I am not a fan of florid in anything and I can give you an earful anytime on the reasons why not. Brad, my friend that helped me with the compost, and I were talking one day at work about toothpaste alternatives and he brought up one I hadn’t heard of. He said that some old timers remembered brushing their teeth with walnut growing up. He had done research on it and found it was a really sound idea. He had actually been using it for a little while. The benefits supposedly defied even what dentists said couldn’t be done.
The part of the walnut used for it is the hull. You know, that part that leaves black stains on everything? The reason it stains things black is because it is contains iodine, like the animal-based ones sold as cut ointments and other things. The iodine kills bacteria and prevents disease. When used on teeth it is said to do numerous things, including: prevent gum disease, whiten teeth, prevent and even reverse cavities, and rebuild enamel! All the things that good commercial toothpastes say they can do (without the poisoning effects of florid) and then some. It sounded like the best of both worlds to me so I have been using it ever since.
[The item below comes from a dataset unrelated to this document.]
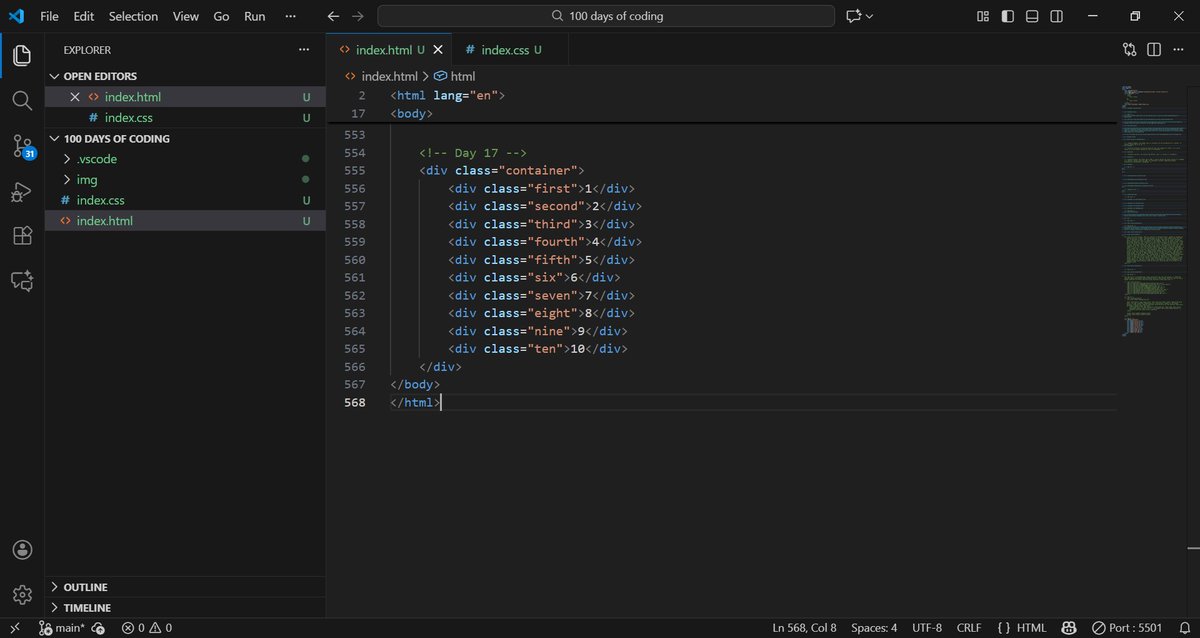Split the editor using the toolbar icon

pyautogui.click(x=1155, y=49)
It’s actually really easy to make too. After the walnuts fall off the tree and are black, grab one or two. The actual nut can be left in or taken out. If you have a place where squires like to hang out and eat nuts, then you can lay them out and they will take the nuts out for you. The hull has to be left in a dry, warm place to dry out before you can do anything else. Once it is completely dried out, take a something (I use a butter knife) and scrap out the interior layer of the hull. I scrape mine straight into my little mortar for grinding it. Just throw away the outer shell of the hull. I’ve found that a mortar and pestle has worked best for grinding the scrapings into a grainy “powder” and this is what you brush your teeth with.
I keep mine in a shallow, screw top container. It makes it easier to dip the dampened toothbrush bristles in. Then, I just brush my teeth like normal. Don’t worry; it won’t turn your teeth or gums black. It does take a little more to rinse, but you don’t have to worry about that half an hour mandatory wait that comes with florid use. I have wanted to experiment with adding something to it to give it flavoring, but haven’t had time to. It can occasionally be a little bitter. Personally, I rarely ever taste anything at all when using it, but that may just be another weirdness of mine!